- TASK REQUIREMENTS:
(a) In the text on bill SB771, who chairs the Senate Appropriations Committee?
(b) Name every state senator mentioned in the text on bill SB771.
(c) Resume the text on bill SB771 from the point where it stops.

- TEXT FOR ANALYSIS:
The measure is SB771 by Sen. Sheila Kuehl, D-Santa Monica, and Sen. George Runner, R-Antelope Valley. Kuehl is chair of the Senate Health Committee and Runner is the No. 2 GOP leader in the Senate.
The bill has been shunted into a "suspense" file, along with many others, because the chair of the Senate Appropriations Committee, Tom Torlakson, D-Concord, is uncertain whether the measure would generate more revenue than would the regulations of the California stem cell agency itself.
If the measure is not removed from the suspense file, it will be placed on hold for this year and is not likely to be brought up again until January.
Discussions have been underway between Kuehl, Torlakson, Senate President Pro Tem Don Perata, D-Oakland , and Senate Majority Leader Gloria Romero, D- Los Angeles, about the fate of the bill. Kuehl and Runner are contending that it is impossible to make revenue comparisons between the bill and CIRM regulations because the regulations are not in final form. They also argue that arguments by the biotech industry concerning the adverse impact of the bill are highly speculative. Industry is also not fond of CIRM's rules.
Although the Kuehl bill is up for a nominal public vote, without a nod from the Senate leadership, the bill is not likely to be removed from the suspense file.
The staff of the Appropriations Committee has prepared an interesting analysis of SB771 that indicates that the measure would generate $56 million more for the state over a given period than would CIRM's regulations. Here are some excerpts:
"Based on a direct comparison of state revenues generated under SB 771 and under the CIRM regulations, SB 771 would produce more revenue than the CIRM regulations. In a ten year projection of a sample project modeled under three scenarios (a licensed invention, a low success royalty, and a high success royalty) with an $8 billion public investment, SB 771 would have produced $183.5 million compared to $127.7 million under the CIRM proposed regulations.The analysis said it reviewed economic studies of potential Prop. 71 returns although it did not cite them by name. It said the studies projected royalties to the state of between $160 million and $1.1 billion.

- INFORMATION SHOWN:
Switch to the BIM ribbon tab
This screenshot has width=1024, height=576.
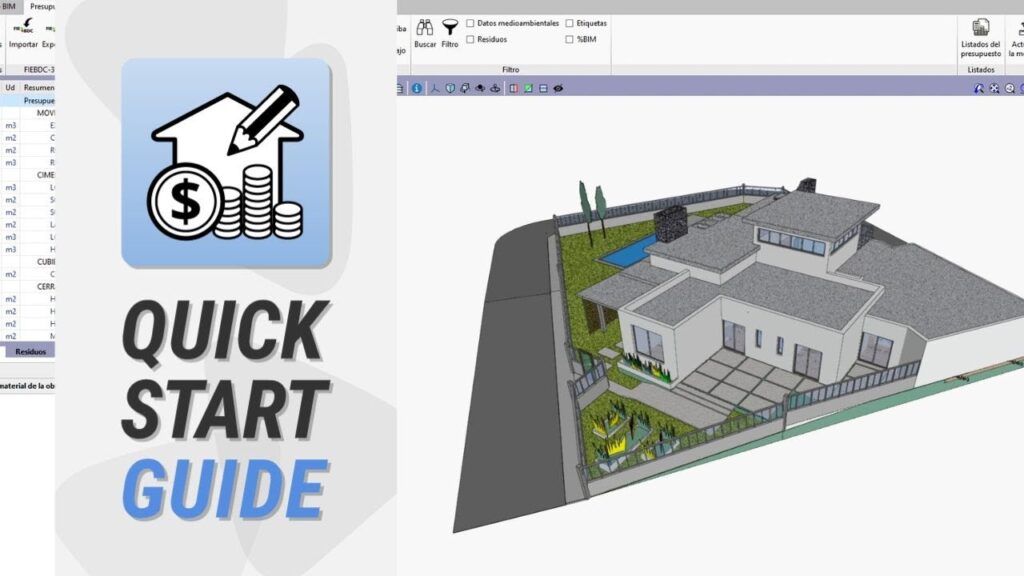pyautogui.click(x=10, y=6)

- RESULTS OF THE TASKS:
(a) Tom Torlakson, D-Concord, chairs the Senate Appropriations Committee.

(b) Sheila Kuehl, George Runner, Tom Torlakson, Don Perata, Gloria Romero

(c)
"The California Institute for Regenerative Medicine believes that the sample comparison above is misleading, that financial market forces, the interests of private research companies, and the unique nature of cellular therapies will produce disincentives which will substantially reduce the projected returns of 771."
Earlier this month, an item appeared on the Internet that bears on the biotech industry position that anything that promises to inhibit returns on stem cell products (such as SB771) will discourage research. In an item called "What Price Innovation?," Merrill Goozner, director of the Integrity in Science Project at the Center for Science in the Public Interest, wrote about industry arguments that Democratic national health care reform plans would choke medical research. Goozner said:
"Is there any evidence to suggest that the pace of significant medical breakthroughs can be associated with higher drug industry sales, profits, profit margins or, perhaps most significantly, R&D expenditures? Or, put another way, given the past decade's very high rates of sales growth, profit growth and R&D expenditure growth, how does one explain the steady downward decline (trend line; there is, of course, year-to-year variation) in the number of significant new drugs emerging from industry labs?"